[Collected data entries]
▬▬▬▬▬▬▬▬▬▬

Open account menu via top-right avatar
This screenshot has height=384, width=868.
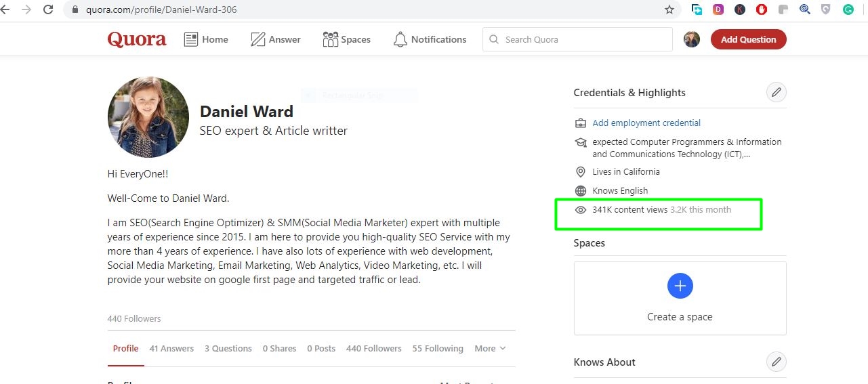pos(691,39)
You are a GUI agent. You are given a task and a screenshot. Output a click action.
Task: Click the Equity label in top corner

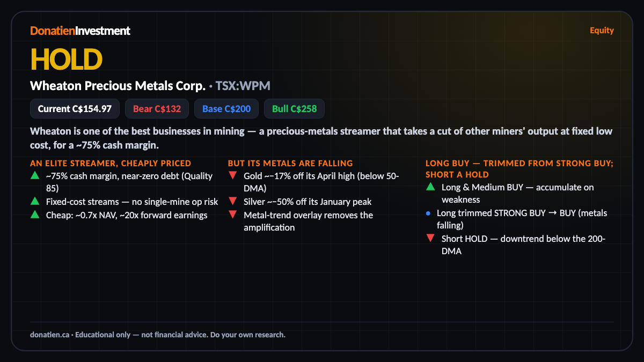[x=602, y=31]
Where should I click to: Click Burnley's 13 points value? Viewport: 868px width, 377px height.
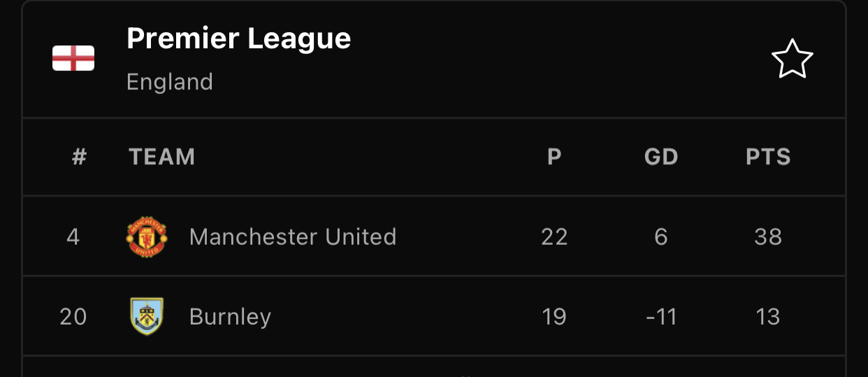pos(768,317)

▬▬▬▬▬▬▬▬▬▬

◆ WORK ORDER
Above are the records; set down exactly the lines from the line containing "This screenshot has height=384, width=868." through their last line, leaving every picture out.

◆ EXERCISE RESULT
This screenshot has height=384, width=868.
pos(691,39)
You are a GUI agent. You are given a task and a screenshot. Output a click action.
Task: Click the Equity label in top corner

[x=602, y=31]
Where should I click to: Click Burnley's 13 points value? Viewport: 868px width, 377px height.
pos(768,317)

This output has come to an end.